Engenheiros ( práticos: 2+2=3.9 pode ser uma ótima solução). Muitos dos métodos usados no Data Science foram criados por engenheiros diante da necessidade de resolver problemas concretos. O cientista de dados tem que ser sempre um pouco engenheiro, ao final lidamos com projetos e tempos e como qualquer profissão precisamos ser rentáveis. Aqueles engenheiros provenientes de áreas de controle ou processamento de sinais já trazem uma bagagem em técnicas bastante completa para o Data Science.

Economistas. As vezes muito criticados, mas são eles que têm a coragem de explicar as coisas que ninguém se atreve… incorporam a visão filosófica das teorias econômicas fundamental na modelagem, especialmente se são bons em econometria. 

Psicólogos. Depois que Daniel Kahneman – psicólogo ganhador do Nobel em Economia – acho que é próximo perfil que estará de moda no mundo do Data Science, já que a maioria dos projetos é precisamente prever o comportamento humano. O entendimento do ser humano com suas decisões irracionais será fundamental para o melhoramento dos modelos.

Independentemente da palavra de moda para designar o trabalho da análise de dados, uma coisa estou seguro, todos seremos Centauros!… Data Centauros!

Nos últimos tempos leio centenas de matérias sobre a avalanche da inteligência artificial (AI), alguns inclusive em tons alarmistas de como ela se converterá em diferencial competitivo nas empresas. Mas pensemos bem, os algoritmos em algum momento serão facilmente reproduzíveis e estarão comoditizados…. Qual vai ser então o diferencial?

Sem dúvida, a Inteligência Natural (NI) será a chave, ela será cada vez mais valorizada, ela sim é que não é barata, precisa ser concebida, alimentada, educada e treinada. Mas sem equívoco, ela será amplificada com a AI, criando um novo tipo de inteligência híbrida. Seremos centauros, como nos campeonatos de xadrez de Garry Kasparov, onde competem – homem & máquina – contra -homem & máquina. Neste campeonato, pressupõe-se que a pessoa tenha que ser um ótimo jogador de xadrez, e não adianta ser apenas um mero operador de computador. 

Para nos prepararmos para o futuro não basta empregar os algoritmos de inteligência artificial como simples caixas pretas sem saber questionar, criticar e modificar seus resultados.
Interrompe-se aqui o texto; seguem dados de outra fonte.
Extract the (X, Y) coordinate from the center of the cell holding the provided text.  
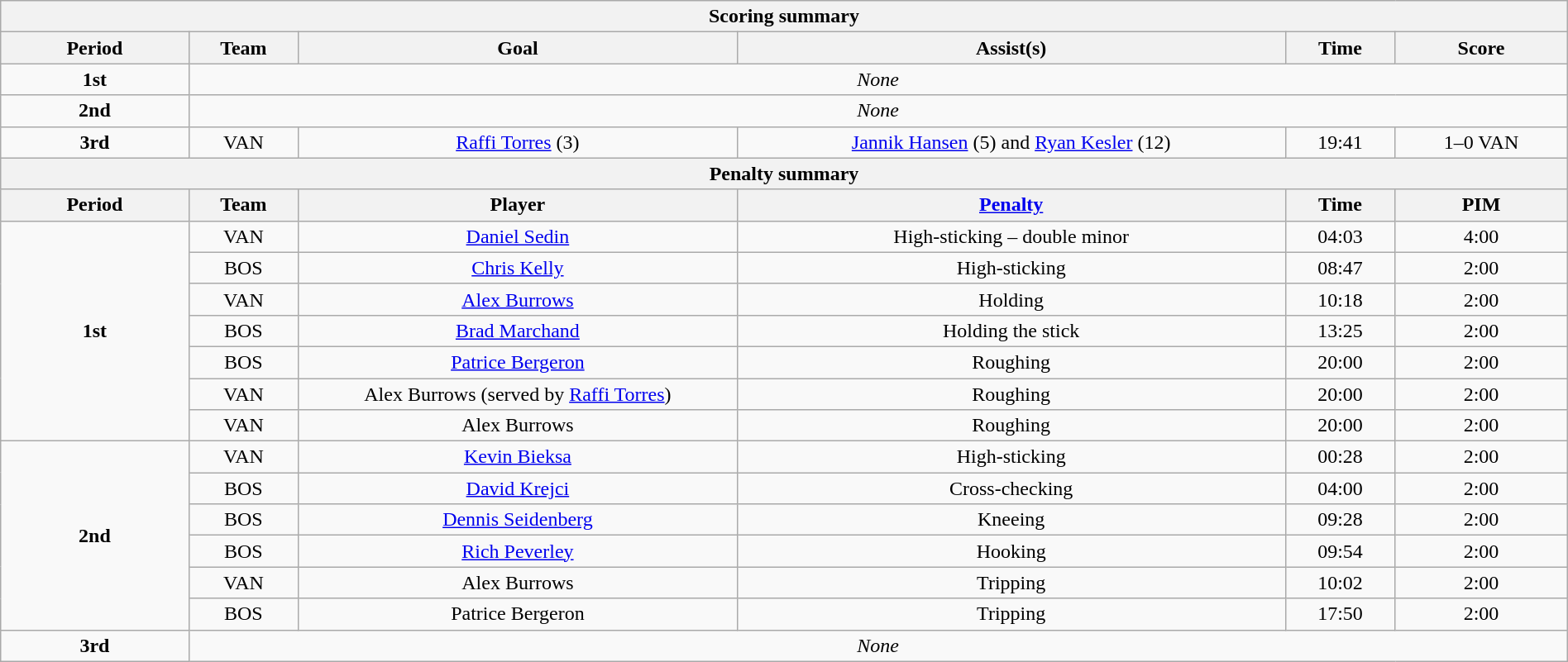
Kevin Bieksa (518, 457)
Kneeing (1011, 520)
Goal (518, 48)
Penalty summary (784, 174)
00:28 (1340, 457)
Cross-checking (1011, 489)
Dennis Seidenberg (518, 520)
04:00 (1340, 489)
Brad Marchand (518, 331)
10:18 (1340, 299)
17:50 (1340, 614)
Score (1481, 48)
Assist(s) (1011, 48)
Jannik Hansen (5) and Ryan Kesler (12) (1011, 142)
Raffi Torres (3) (518, 142)
David Krejci (518, 489)
Rich Peverley (518, 552)
Holding (1011, 299)
04:03 (1340, 237)
High-sticking – double minor (1011, 237)
1–0 VAN (1481, 142)
Daniel Sedin (518, 237)
4:00 (1481, 237)
10:02 (1340, 583)
09:54 (1340, 552)
19:41 (1340, 142)
13:25 (1340, 331)
Scoring summary (784, 17)
Penalty (1011, 205)
Chris Kelly (518, 268)
Alex Burrows (served by Raffi Torres) (518, 394)
Holding the stick (1011, 331)
Player (518, 205)
08:47 (1340, 268)
PIM (1481, 205)
Hooking (1011, 552)
09:28 (1340, 520)
Extract the (x, y) coordinate from the center of the cell holding the provided text.  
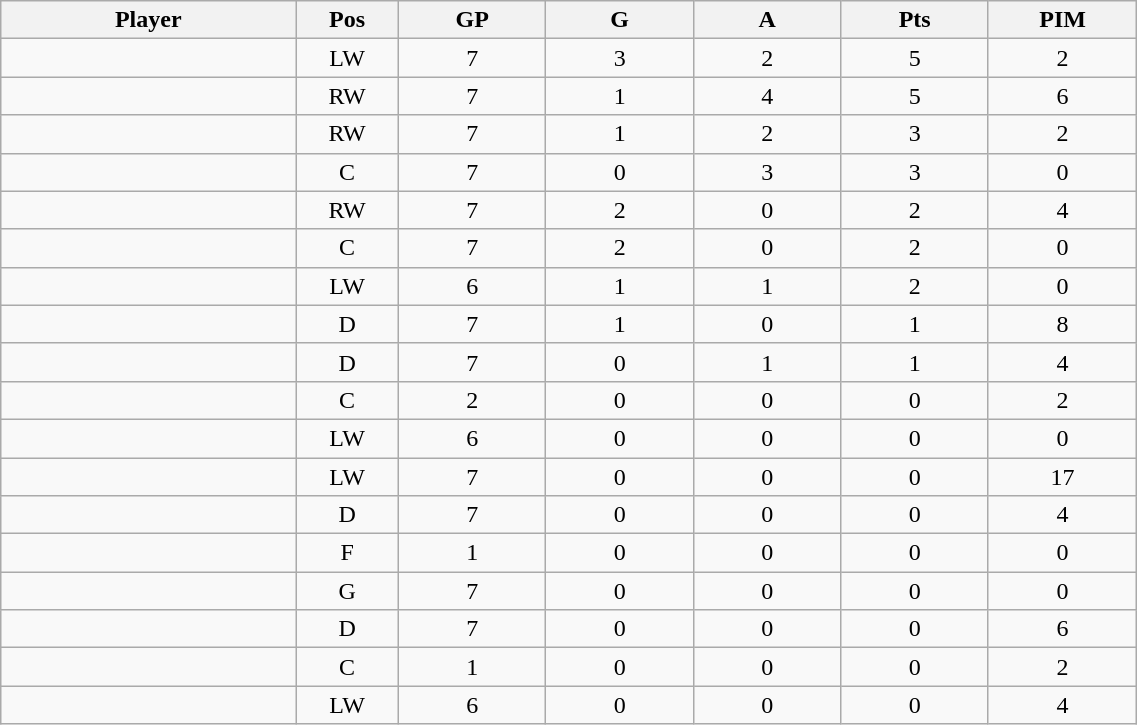
Pos (348, 20)
GP (472, 20)
8 (1062, 324)
Pts (914, 20)
17 (1062, 477)
PIM (1062, 20)
A (766, 20)
F (348, 553)
Player (148, 20)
Muito novos perfis serão atraídos a este fascinante mundo: administradores, jornalistas, médicos, inclusive já surgem faculdades específicas sobre a profissão. De qualquer maneira, é na interseção de fronteiras de conhecimento onde a inovação prevalece… por isso acreditamos na mescla de perfis e na contraposição de visões de pensamento, baseadas sempre no método científico.